TASK TO COMPLETE
Your answer is every line of the material below in which the string "Close" occurs.

RECORD EXTRACTS
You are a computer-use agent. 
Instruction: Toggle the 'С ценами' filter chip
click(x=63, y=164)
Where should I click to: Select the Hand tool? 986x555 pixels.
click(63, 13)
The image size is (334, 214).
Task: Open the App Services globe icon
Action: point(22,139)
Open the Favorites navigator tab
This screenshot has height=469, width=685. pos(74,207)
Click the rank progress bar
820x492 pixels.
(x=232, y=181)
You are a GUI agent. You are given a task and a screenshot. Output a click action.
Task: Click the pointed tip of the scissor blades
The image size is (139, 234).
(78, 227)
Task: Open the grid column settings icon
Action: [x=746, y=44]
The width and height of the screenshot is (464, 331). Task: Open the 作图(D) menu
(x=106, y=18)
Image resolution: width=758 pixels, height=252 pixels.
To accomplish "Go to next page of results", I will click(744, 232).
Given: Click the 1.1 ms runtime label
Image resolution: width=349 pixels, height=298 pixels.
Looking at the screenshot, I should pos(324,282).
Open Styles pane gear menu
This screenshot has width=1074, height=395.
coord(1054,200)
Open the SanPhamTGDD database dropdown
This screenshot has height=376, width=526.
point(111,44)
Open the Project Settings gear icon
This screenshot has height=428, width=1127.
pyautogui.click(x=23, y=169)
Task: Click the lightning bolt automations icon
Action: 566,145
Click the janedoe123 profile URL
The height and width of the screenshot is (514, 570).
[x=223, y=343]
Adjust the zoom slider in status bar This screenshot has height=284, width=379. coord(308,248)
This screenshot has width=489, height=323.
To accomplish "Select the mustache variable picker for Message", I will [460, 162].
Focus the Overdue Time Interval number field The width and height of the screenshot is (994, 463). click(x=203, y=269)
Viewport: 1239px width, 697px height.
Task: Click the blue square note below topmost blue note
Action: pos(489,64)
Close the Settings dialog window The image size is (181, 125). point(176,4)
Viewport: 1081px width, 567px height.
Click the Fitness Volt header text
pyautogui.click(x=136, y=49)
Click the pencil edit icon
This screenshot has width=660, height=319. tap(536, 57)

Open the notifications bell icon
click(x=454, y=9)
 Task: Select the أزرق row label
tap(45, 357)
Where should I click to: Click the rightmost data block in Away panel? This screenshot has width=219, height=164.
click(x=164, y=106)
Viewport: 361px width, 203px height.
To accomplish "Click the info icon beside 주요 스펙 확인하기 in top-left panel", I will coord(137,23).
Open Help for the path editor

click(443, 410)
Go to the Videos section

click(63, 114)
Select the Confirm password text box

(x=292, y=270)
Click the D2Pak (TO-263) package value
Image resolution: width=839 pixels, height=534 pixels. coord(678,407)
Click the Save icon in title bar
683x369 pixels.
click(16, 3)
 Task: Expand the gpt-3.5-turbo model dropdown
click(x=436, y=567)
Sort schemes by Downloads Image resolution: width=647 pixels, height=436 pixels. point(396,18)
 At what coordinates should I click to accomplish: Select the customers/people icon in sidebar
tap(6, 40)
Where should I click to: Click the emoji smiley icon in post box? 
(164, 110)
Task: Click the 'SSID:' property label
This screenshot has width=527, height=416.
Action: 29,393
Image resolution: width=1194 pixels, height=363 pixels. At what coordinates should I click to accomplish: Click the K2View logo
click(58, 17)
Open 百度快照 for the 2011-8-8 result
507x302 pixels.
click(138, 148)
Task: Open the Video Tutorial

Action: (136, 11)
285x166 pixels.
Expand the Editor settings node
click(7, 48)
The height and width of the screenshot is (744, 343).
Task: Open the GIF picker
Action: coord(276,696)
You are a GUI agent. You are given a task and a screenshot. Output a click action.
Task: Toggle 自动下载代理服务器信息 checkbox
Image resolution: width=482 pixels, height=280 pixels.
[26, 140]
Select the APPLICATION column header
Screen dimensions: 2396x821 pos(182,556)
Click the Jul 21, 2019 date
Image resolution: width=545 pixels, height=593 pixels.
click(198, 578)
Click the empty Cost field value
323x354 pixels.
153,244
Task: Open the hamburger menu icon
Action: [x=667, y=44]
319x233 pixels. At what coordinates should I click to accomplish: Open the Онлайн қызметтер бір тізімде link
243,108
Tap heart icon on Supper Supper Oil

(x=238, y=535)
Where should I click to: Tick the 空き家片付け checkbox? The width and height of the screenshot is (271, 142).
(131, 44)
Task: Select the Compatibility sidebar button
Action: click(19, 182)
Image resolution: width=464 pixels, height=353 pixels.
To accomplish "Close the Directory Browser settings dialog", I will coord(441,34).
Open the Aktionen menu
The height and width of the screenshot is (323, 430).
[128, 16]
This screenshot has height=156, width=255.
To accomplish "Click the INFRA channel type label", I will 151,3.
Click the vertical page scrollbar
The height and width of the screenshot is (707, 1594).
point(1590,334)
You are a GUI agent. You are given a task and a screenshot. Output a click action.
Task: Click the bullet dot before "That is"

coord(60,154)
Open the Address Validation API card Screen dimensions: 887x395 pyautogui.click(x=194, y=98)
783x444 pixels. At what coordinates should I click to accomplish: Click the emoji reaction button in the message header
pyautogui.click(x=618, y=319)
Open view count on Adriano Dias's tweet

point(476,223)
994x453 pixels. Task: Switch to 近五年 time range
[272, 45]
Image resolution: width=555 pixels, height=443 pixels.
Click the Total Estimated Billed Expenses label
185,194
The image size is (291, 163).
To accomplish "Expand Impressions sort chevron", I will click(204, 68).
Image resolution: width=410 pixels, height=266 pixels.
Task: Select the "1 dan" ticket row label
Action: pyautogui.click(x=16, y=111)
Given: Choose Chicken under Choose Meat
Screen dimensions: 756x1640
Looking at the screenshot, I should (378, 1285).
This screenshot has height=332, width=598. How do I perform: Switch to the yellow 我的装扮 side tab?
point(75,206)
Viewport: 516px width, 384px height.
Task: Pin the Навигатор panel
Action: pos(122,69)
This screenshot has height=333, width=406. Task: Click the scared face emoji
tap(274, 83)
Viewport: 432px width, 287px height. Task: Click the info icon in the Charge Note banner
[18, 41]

TASK RESPONSE
Close the Settings dialog window The image size is (181, 125). point(176,4)
To accomplish "Close the Directory Browser settings dialog", I will coord(441,34).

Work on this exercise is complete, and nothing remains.